MCRIT: The MinHash-based Code Relationship & Investigation Toolkit


After another 3 years of hiatus, I’m at a point where I feel that I may have interesting things to share and write about again! :)

Last year around this time, the work on my PhD finally concluded in the publication of my thesis, “Classification, Characterization, and Contextualization of Windows Malware using Static Behavior and Similarity Analysis”. Part of this thesis are projects I had been continually working on already since 2016, most prominently Malpedia, but also ApiScout, for which I described the idea and some of its development in previous blog posts.

MCRIT

The final part of my PhD thesis was centered on the development of the “MinHash-based Code Relationship & Investigation Toolkit (MCRIT)”, a one-to-many code similarity framework, and its application on the Malpedia data set.

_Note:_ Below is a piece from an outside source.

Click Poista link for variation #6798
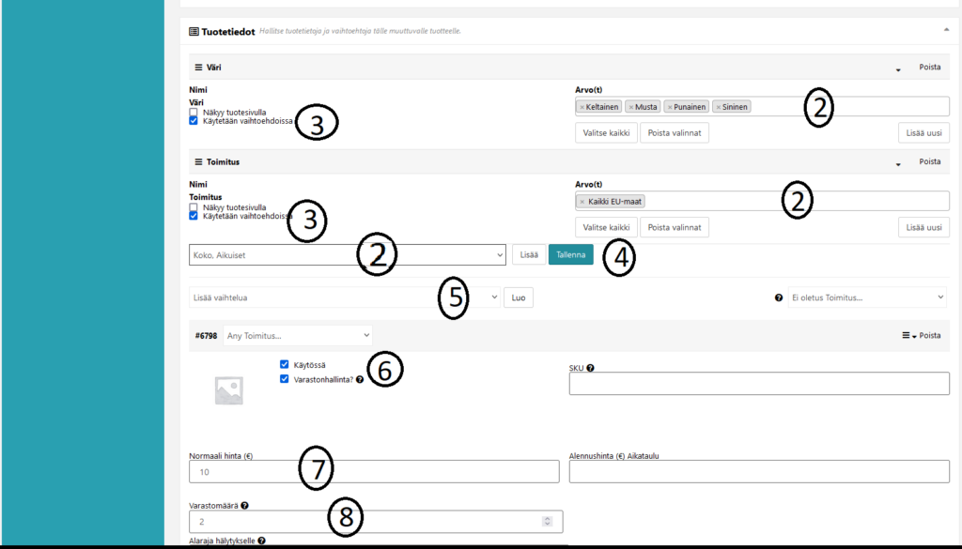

Ever since BinDiff and Diaphora, the one-to-one diffing use case was nicely covered but I always felt that efficient one-to-many function search on moderately sized (thousands to tens of thousand binaries) was something missing in the malware analyst’s toolbox, at least with respect to free and openly available tools.

I’m happy to say that in the meantime, MCRIT has grown from a pure research evaluation prototype into a practically usable framework. It is available on GitHub and it was publically released in April 2023 at Botconf (slides, paper, video).

If you want to try it out yourself, there is now a Dockerized version that simplifies the setup procedure to a

git clone
and
docker-compose up.

You can also check out the documentation to get an overview about its capabilities.

Status Quo

The current state of MCRIT already provides everything needed to use it for malware identification, lineage analysis, and also label transfer between multiple binaries/samples at the same time.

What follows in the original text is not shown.